今回の争点、原子力発電については、廃止するにしても、期限を区切って存続するにしても、使用済み燃料や現在使用中の燃料の冷却管理は必須で、放射能汚染の問題は解決されたわけではないのである。
消費税増税と日本経済の逼塞
消費税増税は、8月に三党合意で法案が成立した。平成26年4月に8パーセント、平成27年10パーセントと段階的に増税するという。増税分は福祉に使うというが、いわば国民への膨大な借金、国の財政の国債への依存はどうなるのか。
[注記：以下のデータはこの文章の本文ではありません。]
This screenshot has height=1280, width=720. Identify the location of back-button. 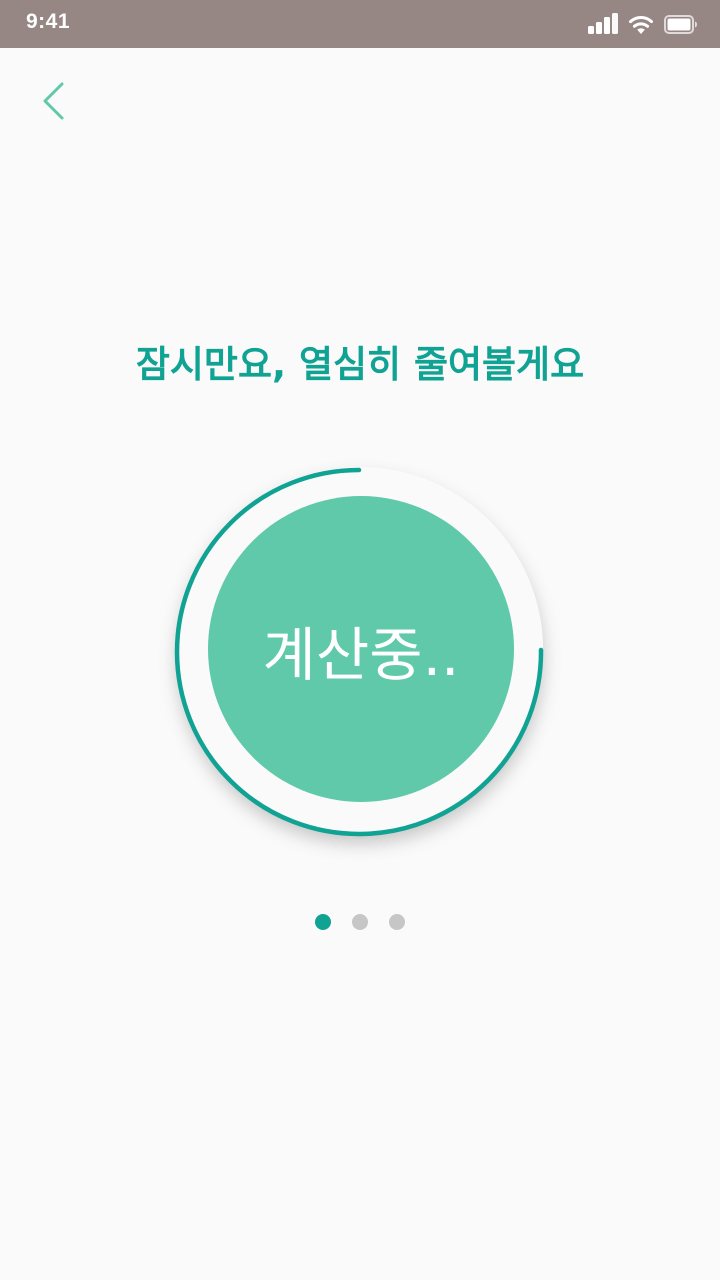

国と地方の借金残高は1千兆円といわれている。平成24年度政府予算総額90兆円のうち44兆円を国債発行でまかなうという。国家予算の半分を借金で賄うということは、素人考えでも尋常なことではない。
戦時国債のように、国債が只の紙切れになり、アイスランド、ギリシャ、ポルトガルなどのように他国の援助を得なければ、破綻してしまうような事態にならなければよいが、と思う。
TPP(環太平洋経済連携協定)
太平洋を囲む11ヵ国間で関税撤廃し自由貿易を進めようとする動きに、日本が参加するよう要請されている問題である。
日本は、農業産品の値段が諸外国に比較して高い。ことに米の自給を守るため、精米には778パーセントも関税をかけて米農家を保護している。もしこの関税が無くなれば、安価な米や農産物が入ってきて、日本の農業を崩壊させる可能性がある、と農業関係者は危惧している。一方、工業製品などは、外国に輸出しやすくなると言うメリットもある。世界経済の「自由化」の流れの中で、日本がどういう立場を取るのか、決断を迫られる難問である。
日本の平成25年が、人々にとって平和で不安のない年であることを願うのみである。